### [RECORDS SUPPLIED]
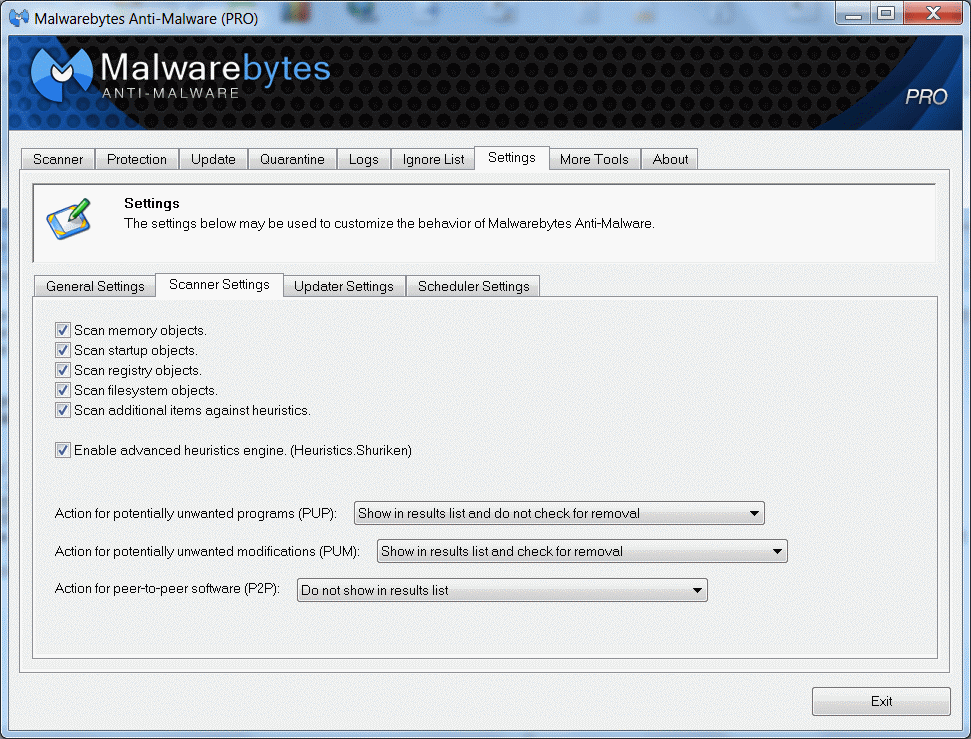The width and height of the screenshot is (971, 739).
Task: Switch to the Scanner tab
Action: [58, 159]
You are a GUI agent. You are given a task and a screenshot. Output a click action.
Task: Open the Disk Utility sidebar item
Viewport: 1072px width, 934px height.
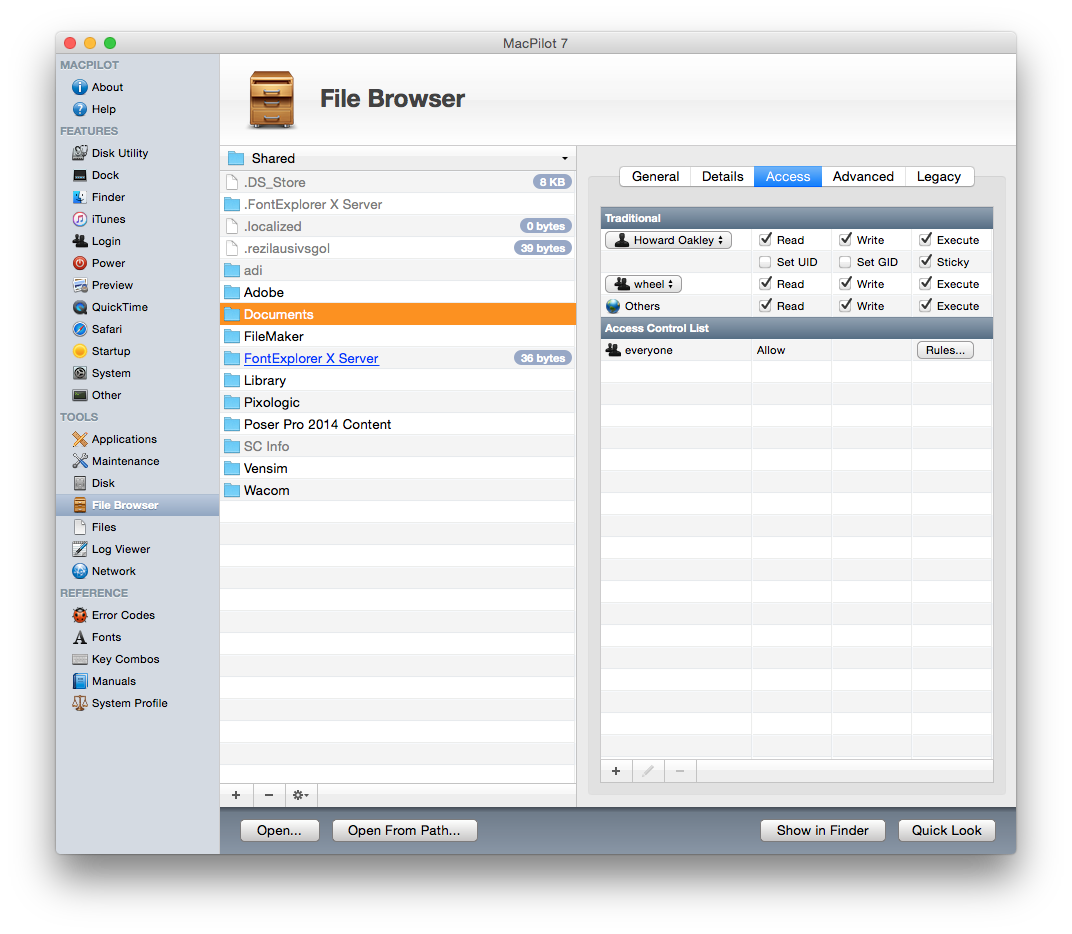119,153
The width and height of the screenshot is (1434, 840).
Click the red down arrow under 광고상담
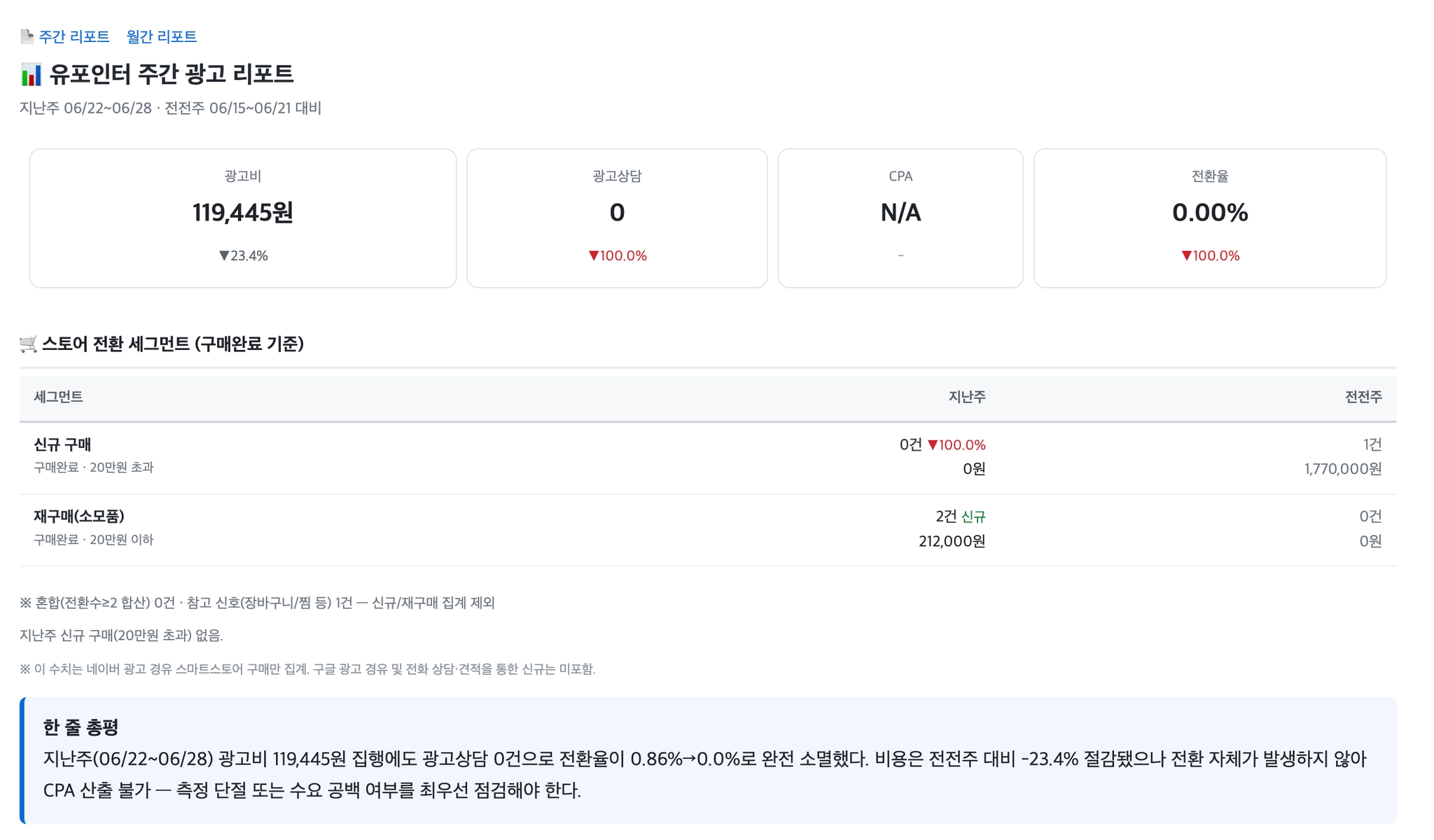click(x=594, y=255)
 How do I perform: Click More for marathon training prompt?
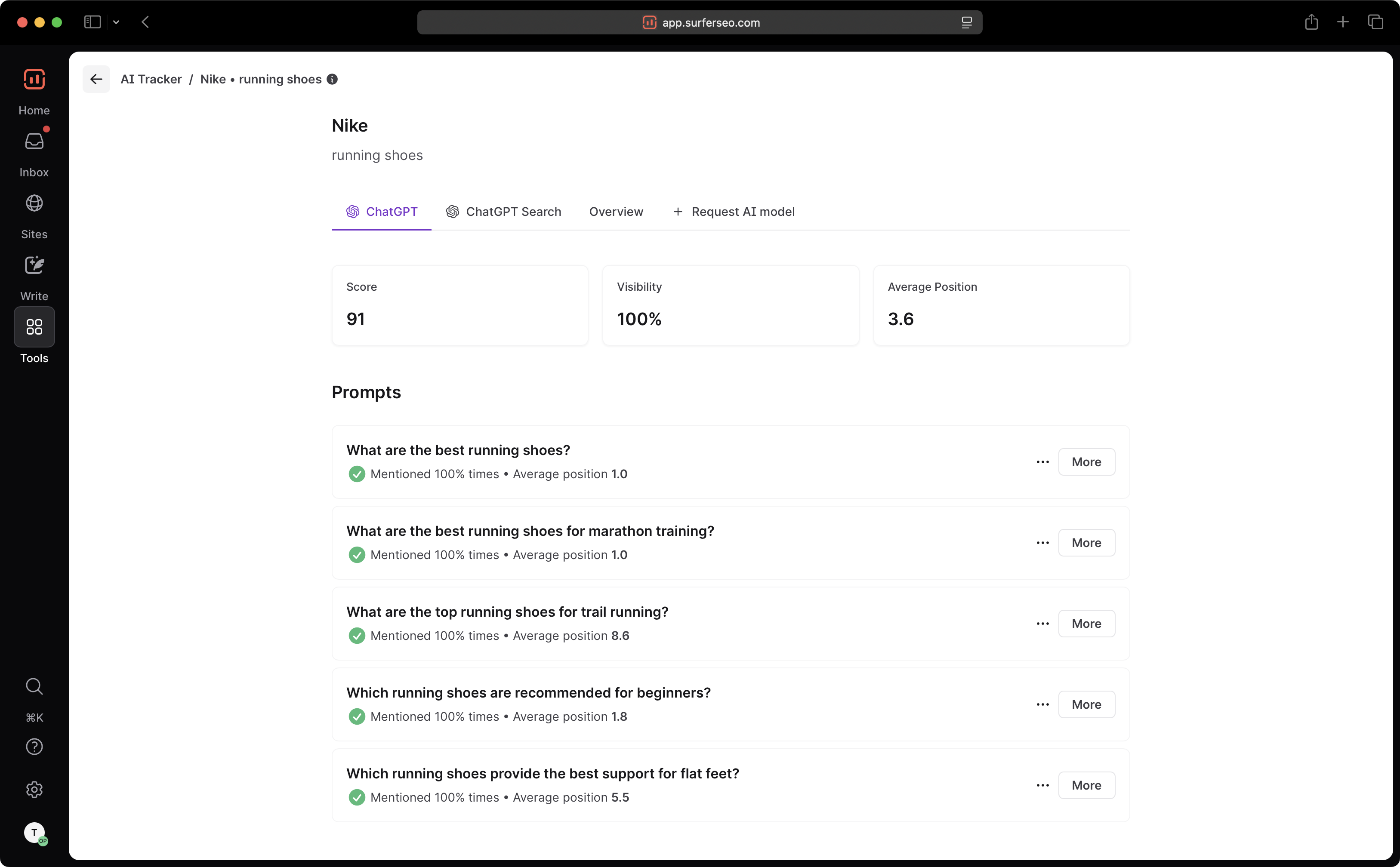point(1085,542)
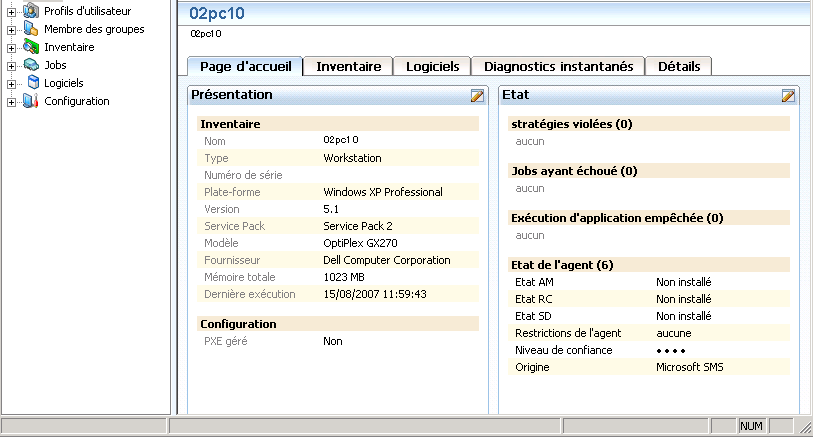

### [GIVEN PROBLEM]
Copy out every line of the records above word for word, leaving out the pictures.

### [IN RESPONSE]
The width and height of the screenshot is (971, 739).
Task: Switch to the Scanner tab
Action: [58, 159]
You are a GUI agent. You are given a task and a screenshot. Output a click action.
Task: Open the Disk Utility sidebar item
Viewport: 1072px width, 934px height.
119,153
The width and height of the screenshot is (1434, 840).
Click the red down arrow under 광고상담
click(x=594, y=255)
 How do I perform: Click More for marathon training prompt?
point(1085,542)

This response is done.